Medecins Sans Frontieres/Doctors Without Borders (MSF) released a briefing paper explaining a growing epidemic of tuberculosis strains that are drug-resistant. Drug-resistant tuberculosis (DR-TB) is much more difficult to cure and 500,000 new cases are diagnosed every year.
MSF Medical Director Dr. Sidney Wong says, “The DR-TB crisis is everybody's problem and demands an immediate international response. It doesn't matter where you live; until new short and more effective treatment combinations are found, the odds of surviving this disease today are dismal.”
Standard tuberculosis drugs do not treat the new forms of the disease. One of the reasons that DR-TB is spreading so swiftly is because only one in five infected receive proper treatment. Treatment for MDR-TB can last up to two years, during which time a patient may swallow 10,000 pills and have daily injections for eight months. This treatment still may not work.
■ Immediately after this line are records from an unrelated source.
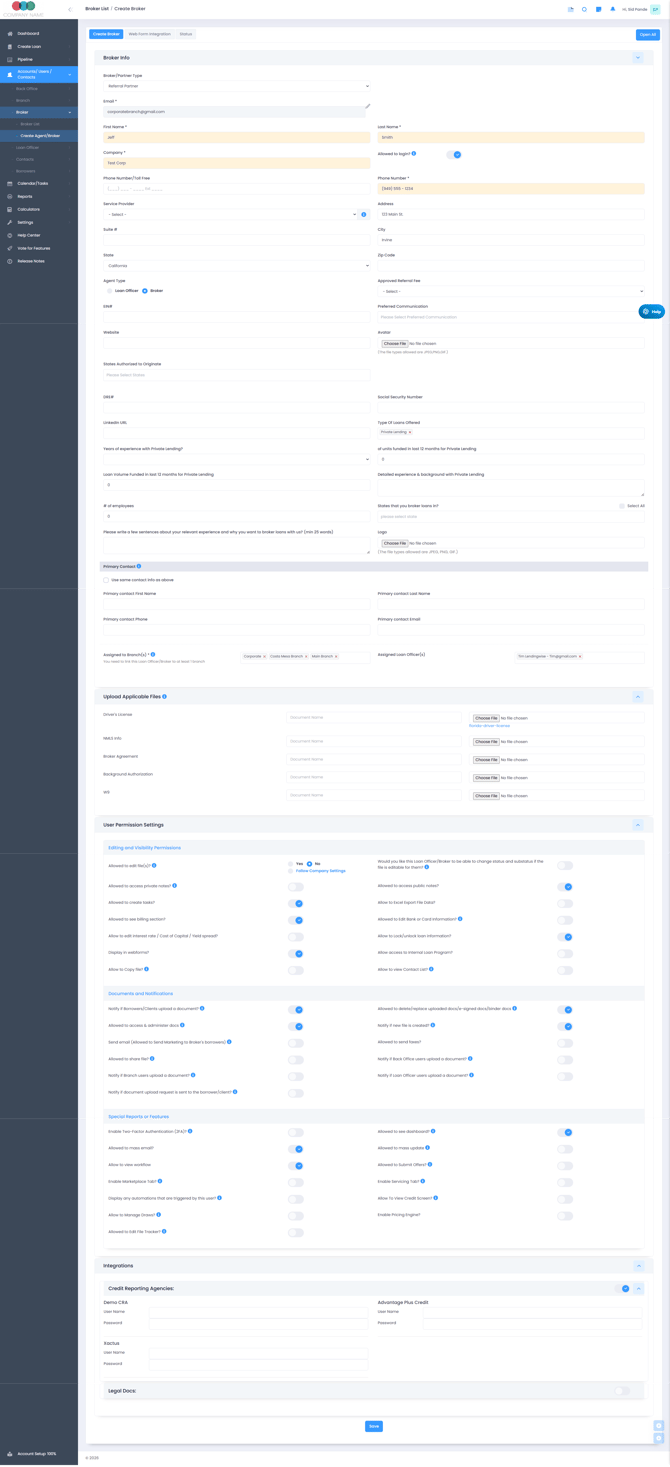Screen dimensions: 670x1467
Task: Toggle the Legal Docs switch
Action: coord(622,1390)
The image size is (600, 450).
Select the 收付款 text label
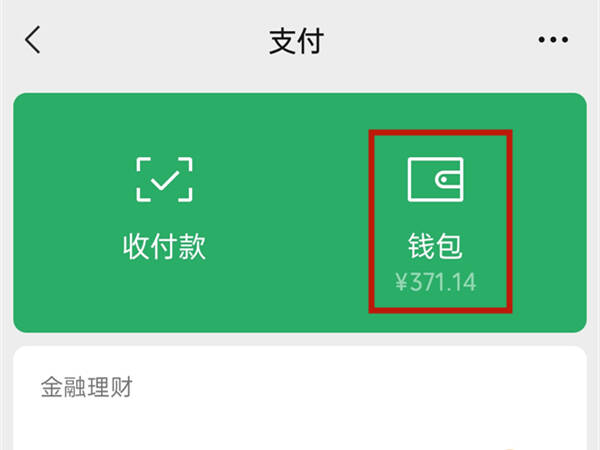click(165, 247)
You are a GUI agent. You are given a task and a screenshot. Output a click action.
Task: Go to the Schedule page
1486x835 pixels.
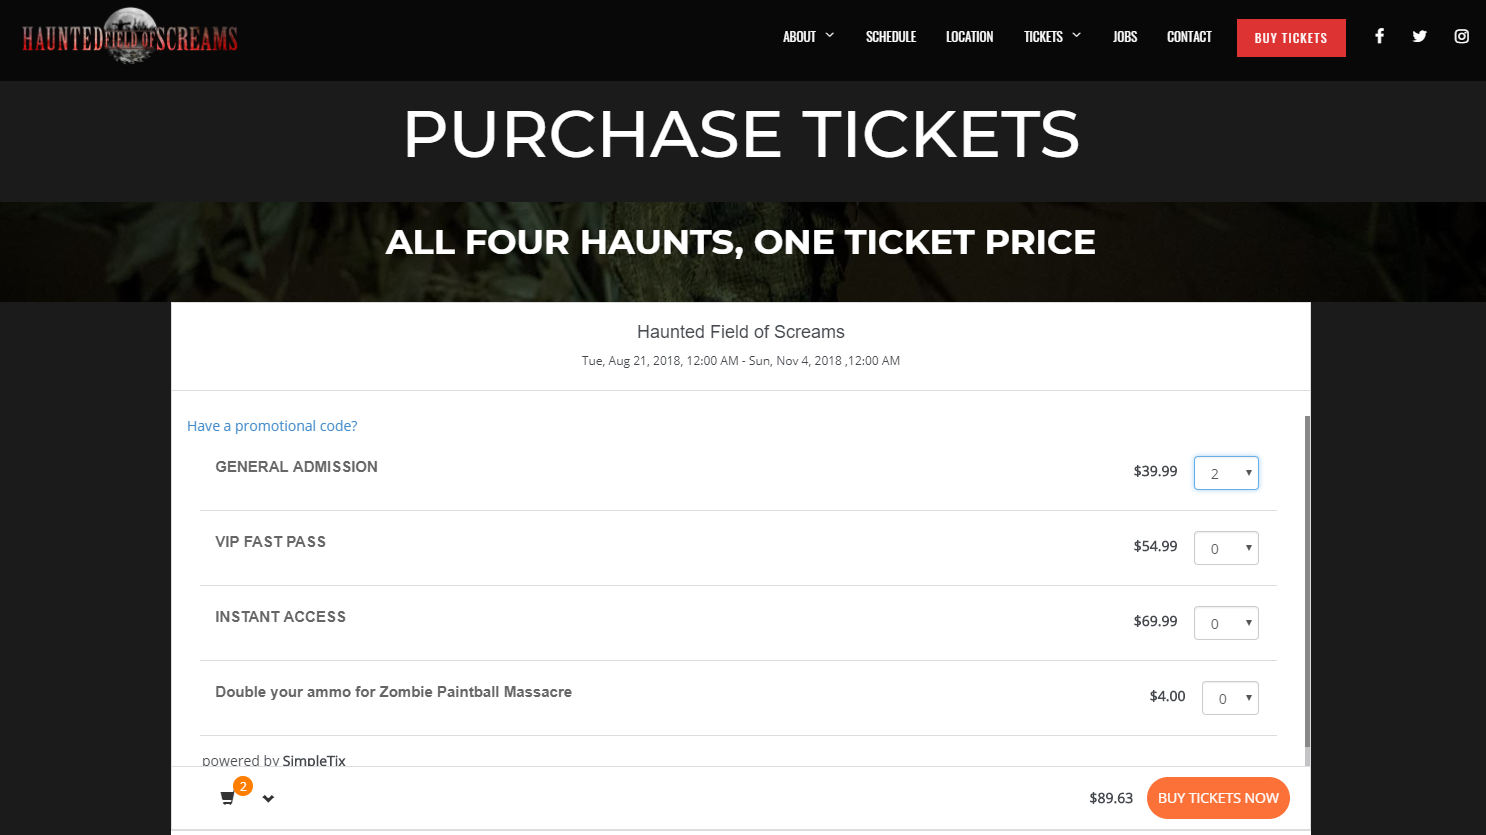tap(891, 37)
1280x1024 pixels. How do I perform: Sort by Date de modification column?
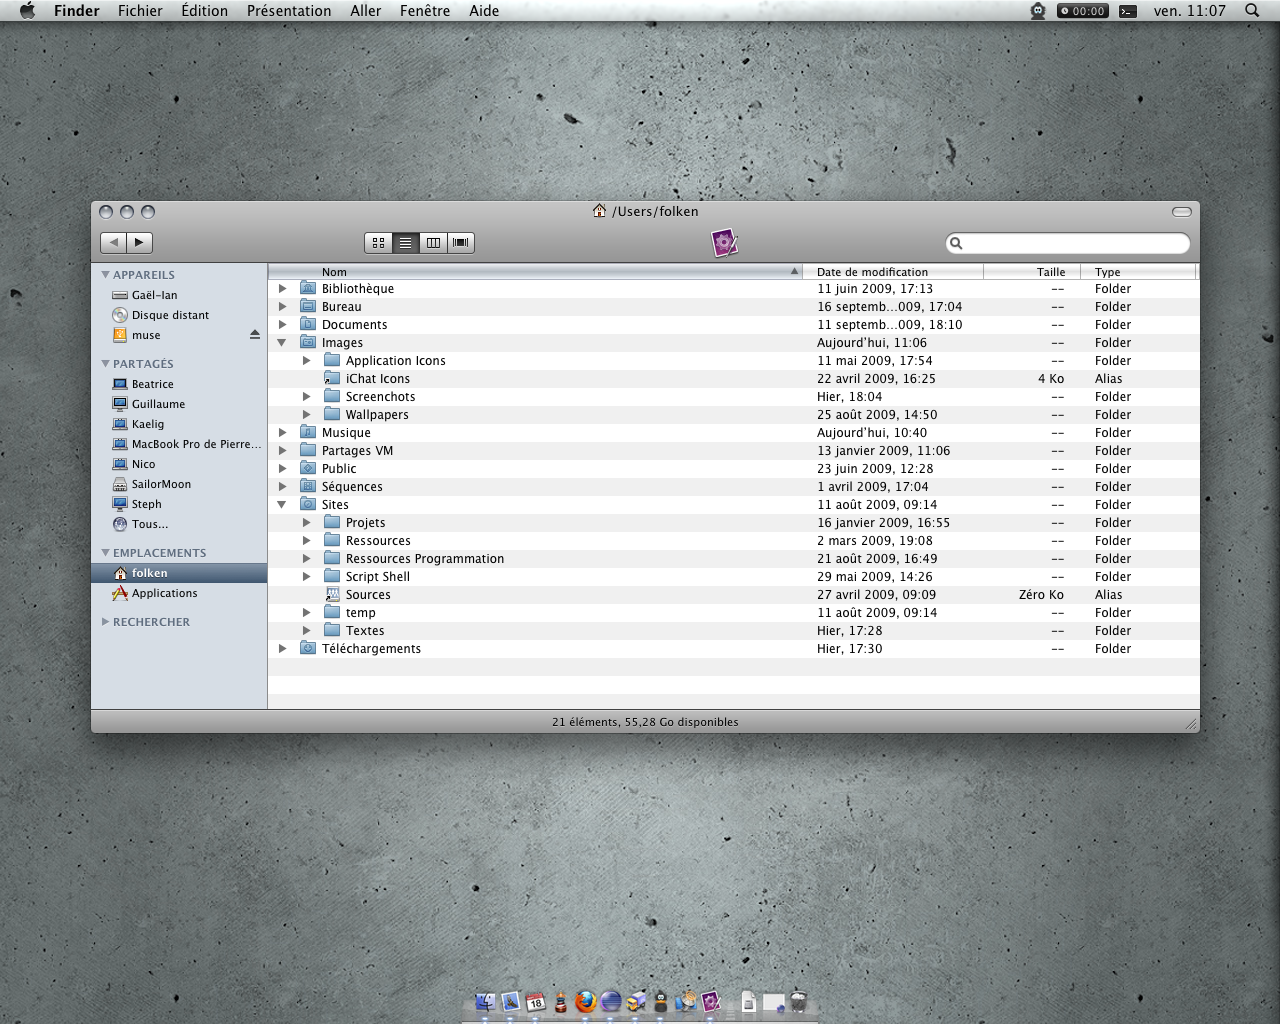pos(872,272)
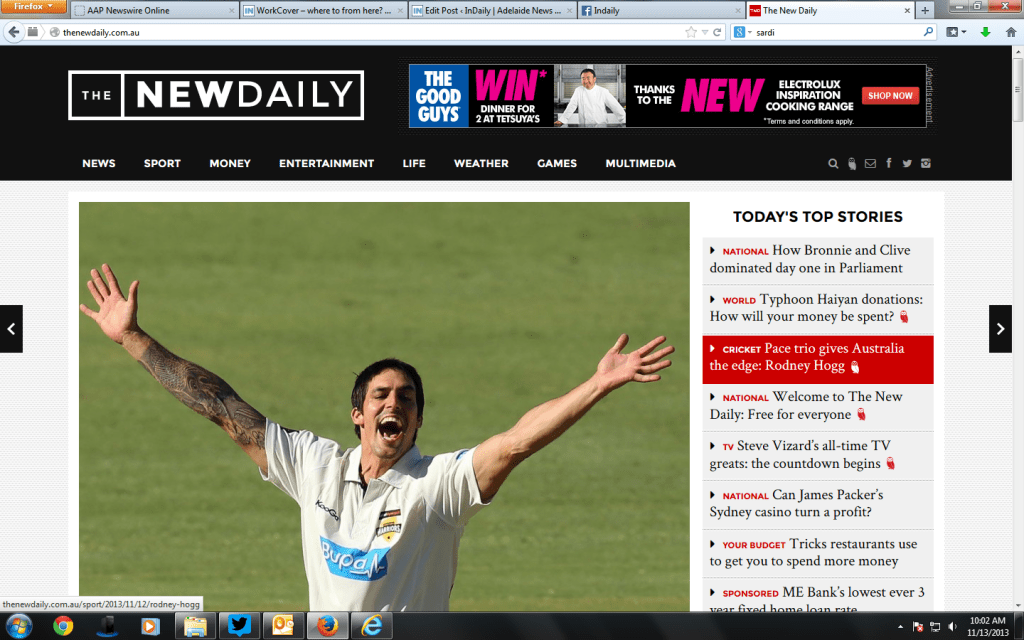Screen dimensions: 1024x640
Task: Open the site search magnifier icon
Action: tap(833, 163)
The new strains of tuberculosis have spread and MSF concluded that the number of cases has doubled in the United Kingdom over the past 10 years.
There are currently five to eight drugs used to treat resistant TB depending on the treatment needed. The two newest drugs available are actually the first new TB medications developed in 40 years.
“Although that’s cause for optimism,” Dr. Phillip Du Cros, a tuberculosis advisor for the group said, “we still don’t know how to use those drugs in new regimens. And so we’re limited by adding them to a regimen that is already highly toxic and difficult for patients to take.”